Familiares e seguidores de Averoes decidem copiar os manuscritos do filósofo e contrabandear seus livros para além das fronteiras de Córdoba.
Culturas do Nilo
É difícil imaginar o Egito sem Chahine. Ele é o elo cinematográfico entre o que há de mais brega e o que há de mais requintado na cultura do país que tem o passado mais fascinante entre todas as civilizações que deixaram algum traço de existência.
Chahine é pura fascinação por essa cultura capaz de declarar longas e taradas paixões sem que um casal apareça no filme se roçando ou se beijando languidamente. Como? Muito simples, cantando e cantando a qualquer pretexto e em qualquer filme.
Como o indiano, o cinema egípcio adora mostrar seus personagens se resolvendo por meio do canto. É como se eles vivessem na realidade um estágio que o Ocidente rapidamente superou ao longo dos anos 30 com o seu cinema falado, cantado e dançado. O público dos cinemas do Egito ainda extasia-se com esse estágio existencial.
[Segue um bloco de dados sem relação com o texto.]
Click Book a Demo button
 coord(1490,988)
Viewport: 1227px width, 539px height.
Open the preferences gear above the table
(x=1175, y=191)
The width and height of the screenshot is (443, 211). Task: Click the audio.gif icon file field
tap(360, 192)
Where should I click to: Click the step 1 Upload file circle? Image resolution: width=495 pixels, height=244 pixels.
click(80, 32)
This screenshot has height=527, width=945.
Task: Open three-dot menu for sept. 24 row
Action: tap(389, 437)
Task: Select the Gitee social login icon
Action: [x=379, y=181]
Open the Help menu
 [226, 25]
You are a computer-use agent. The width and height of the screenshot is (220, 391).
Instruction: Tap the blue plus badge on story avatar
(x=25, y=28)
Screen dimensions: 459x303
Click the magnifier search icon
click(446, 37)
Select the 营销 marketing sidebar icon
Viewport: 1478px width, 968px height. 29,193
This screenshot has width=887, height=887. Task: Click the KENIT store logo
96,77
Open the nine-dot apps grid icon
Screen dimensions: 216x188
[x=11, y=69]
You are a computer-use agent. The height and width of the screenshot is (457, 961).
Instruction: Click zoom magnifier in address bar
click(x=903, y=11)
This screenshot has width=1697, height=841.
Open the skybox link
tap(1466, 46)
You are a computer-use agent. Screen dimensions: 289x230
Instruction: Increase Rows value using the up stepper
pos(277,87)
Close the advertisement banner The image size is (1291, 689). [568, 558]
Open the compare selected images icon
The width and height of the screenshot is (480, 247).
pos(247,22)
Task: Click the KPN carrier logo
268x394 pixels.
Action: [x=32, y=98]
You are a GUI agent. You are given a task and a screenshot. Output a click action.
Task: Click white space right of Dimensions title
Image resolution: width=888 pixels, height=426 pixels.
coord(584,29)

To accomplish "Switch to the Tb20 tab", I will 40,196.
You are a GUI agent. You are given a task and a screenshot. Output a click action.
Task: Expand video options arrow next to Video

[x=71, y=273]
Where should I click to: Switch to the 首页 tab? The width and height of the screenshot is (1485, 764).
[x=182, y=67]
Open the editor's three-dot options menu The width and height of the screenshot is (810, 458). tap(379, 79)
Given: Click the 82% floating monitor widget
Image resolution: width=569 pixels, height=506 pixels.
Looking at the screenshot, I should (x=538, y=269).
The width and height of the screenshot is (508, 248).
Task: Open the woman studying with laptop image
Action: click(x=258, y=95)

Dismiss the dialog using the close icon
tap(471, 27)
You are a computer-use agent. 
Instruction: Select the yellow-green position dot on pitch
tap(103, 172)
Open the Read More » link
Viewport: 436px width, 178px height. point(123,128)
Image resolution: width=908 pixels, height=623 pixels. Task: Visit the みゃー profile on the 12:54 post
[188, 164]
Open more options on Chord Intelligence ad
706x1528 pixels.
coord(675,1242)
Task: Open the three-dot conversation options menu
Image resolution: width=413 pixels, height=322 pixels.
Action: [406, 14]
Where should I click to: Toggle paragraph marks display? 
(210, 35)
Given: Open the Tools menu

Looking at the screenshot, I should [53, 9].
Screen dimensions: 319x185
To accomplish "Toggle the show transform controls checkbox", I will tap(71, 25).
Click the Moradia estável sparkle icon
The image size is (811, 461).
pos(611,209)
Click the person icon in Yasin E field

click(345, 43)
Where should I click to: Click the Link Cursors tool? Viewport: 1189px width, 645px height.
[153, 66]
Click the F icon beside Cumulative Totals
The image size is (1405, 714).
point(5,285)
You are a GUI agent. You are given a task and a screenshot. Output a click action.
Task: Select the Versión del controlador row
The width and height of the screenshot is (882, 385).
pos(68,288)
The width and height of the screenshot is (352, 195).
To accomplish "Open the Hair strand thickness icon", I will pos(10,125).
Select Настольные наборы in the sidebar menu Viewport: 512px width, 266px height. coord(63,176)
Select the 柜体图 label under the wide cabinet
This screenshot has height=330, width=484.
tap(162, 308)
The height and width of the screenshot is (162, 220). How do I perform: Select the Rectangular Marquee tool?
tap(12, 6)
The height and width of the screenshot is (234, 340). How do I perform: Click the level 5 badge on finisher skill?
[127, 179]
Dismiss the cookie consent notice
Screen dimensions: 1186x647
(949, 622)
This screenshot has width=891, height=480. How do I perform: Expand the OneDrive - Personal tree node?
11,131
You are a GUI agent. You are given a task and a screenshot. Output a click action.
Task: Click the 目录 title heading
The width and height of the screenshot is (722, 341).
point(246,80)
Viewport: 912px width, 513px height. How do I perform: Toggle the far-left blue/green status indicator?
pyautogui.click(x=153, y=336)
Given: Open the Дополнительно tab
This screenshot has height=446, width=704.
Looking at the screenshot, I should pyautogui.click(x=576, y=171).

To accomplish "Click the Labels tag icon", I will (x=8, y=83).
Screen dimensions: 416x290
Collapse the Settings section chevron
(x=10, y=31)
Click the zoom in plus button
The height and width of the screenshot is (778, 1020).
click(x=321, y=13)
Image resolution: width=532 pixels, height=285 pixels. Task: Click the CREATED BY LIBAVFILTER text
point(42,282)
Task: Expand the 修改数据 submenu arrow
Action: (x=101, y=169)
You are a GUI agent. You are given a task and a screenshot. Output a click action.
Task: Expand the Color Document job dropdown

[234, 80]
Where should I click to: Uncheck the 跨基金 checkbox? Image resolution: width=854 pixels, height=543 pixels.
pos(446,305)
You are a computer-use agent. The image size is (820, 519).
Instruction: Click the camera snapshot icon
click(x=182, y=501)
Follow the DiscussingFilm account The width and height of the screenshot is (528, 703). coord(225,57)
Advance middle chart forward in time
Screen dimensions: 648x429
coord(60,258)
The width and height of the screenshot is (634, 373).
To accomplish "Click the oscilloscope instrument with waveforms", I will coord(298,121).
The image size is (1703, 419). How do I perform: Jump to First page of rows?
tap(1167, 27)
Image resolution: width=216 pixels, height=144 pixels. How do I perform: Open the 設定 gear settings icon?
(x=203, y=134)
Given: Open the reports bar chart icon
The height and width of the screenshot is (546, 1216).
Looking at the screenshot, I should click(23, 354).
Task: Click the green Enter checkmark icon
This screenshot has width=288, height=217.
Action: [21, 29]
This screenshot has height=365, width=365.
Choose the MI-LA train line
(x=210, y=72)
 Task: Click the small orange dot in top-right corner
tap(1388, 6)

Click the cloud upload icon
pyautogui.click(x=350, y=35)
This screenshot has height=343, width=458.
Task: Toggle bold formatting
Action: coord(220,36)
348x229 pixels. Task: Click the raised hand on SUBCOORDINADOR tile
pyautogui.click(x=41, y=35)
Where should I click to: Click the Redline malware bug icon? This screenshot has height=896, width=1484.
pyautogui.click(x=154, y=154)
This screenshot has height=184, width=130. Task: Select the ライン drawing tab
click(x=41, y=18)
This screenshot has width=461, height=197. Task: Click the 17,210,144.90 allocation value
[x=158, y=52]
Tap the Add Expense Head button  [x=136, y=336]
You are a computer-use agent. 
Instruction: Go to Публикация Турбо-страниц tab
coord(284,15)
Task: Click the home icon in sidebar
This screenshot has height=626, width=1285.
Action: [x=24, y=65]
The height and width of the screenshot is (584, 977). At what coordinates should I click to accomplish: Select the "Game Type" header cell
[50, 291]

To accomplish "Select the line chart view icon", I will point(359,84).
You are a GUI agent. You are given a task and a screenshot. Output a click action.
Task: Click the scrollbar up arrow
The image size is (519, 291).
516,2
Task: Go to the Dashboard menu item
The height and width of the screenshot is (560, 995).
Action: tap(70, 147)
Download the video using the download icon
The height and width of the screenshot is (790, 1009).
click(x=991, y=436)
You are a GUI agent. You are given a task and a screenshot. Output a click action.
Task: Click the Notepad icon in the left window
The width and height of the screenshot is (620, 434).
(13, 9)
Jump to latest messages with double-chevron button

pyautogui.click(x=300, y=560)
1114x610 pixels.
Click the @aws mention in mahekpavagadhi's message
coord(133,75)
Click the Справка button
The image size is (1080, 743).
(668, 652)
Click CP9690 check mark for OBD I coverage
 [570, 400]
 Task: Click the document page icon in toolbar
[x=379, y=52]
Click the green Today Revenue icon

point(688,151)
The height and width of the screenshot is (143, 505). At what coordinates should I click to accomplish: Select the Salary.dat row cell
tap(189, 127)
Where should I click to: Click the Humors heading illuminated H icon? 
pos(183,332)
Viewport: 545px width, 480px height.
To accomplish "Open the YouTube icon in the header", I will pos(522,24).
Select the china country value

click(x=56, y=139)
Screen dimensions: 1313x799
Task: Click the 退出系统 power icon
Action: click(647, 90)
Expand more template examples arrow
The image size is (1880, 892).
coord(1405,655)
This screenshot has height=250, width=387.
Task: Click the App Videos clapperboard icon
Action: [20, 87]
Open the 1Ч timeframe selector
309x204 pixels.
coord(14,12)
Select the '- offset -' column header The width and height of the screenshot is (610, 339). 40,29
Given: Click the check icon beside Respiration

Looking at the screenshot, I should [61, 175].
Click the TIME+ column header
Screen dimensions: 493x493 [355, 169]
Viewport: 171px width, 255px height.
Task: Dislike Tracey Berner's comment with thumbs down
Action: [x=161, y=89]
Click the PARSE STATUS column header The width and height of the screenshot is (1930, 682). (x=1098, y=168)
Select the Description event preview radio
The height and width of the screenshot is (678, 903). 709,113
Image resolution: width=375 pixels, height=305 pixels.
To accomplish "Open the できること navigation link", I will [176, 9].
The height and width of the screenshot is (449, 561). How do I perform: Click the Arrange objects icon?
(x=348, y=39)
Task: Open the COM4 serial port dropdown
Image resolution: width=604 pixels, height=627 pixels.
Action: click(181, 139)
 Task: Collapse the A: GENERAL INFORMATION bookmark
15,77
E Chahine usa essa linguagem para passar o seu belo e corajoso recado.
E ele não se comprometeu isoladamente com "O Destino", justamente destacado em Cannes com o prêmio do cinquentenário do festival.
A atriz Laila Eloui, presidente do júri da 20ª Mostra Internacional de Cinema de São Paulo, em 1996, e personalidade mais popular do cinema egípcio em todo o Oriente Médio, puxa o elenco do seu novo filme no papel de uma cigana roliça e rebelde. Eloui representa mais um desafio de Chahine aos fundamentalistas, que reservam às mulheres o humilhante papel da servidão.
O exemplo de Chahine e Laila Eloui deve ser admirado e seguido. Não se deve permitir que o país afunde nas trevas do obscurantismo político-religioso.
O Egito permite um dos turismos mais fascinantes, com exagero, desde o ano 74 a.C. No mínimo, desde a colonização francesa e britânica e a abertura do canal de Suez em 1869.